## REQUIRED TASK:
Reproduce each of the records below word for word, keeping every line and character unchanged.

## DATASET EXTRACT:

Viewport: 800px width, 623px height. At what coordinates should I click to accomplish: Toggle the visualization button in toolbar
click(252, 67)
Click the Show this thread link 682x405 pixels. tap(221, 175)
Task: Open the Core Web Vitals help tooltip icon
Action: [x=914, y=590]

## EXERCISE SOLUTION:
Viewport: 800px width, 623px height. At what coordinates should I click to accomplish: Toggle the visualization button in toolbar
click(252, 67)
Click the Show this thread link 682x405 pixels. tap(221, 175)
Task: Open the Core Web Vitals help tooltip icon
Action: [x=914, y=590]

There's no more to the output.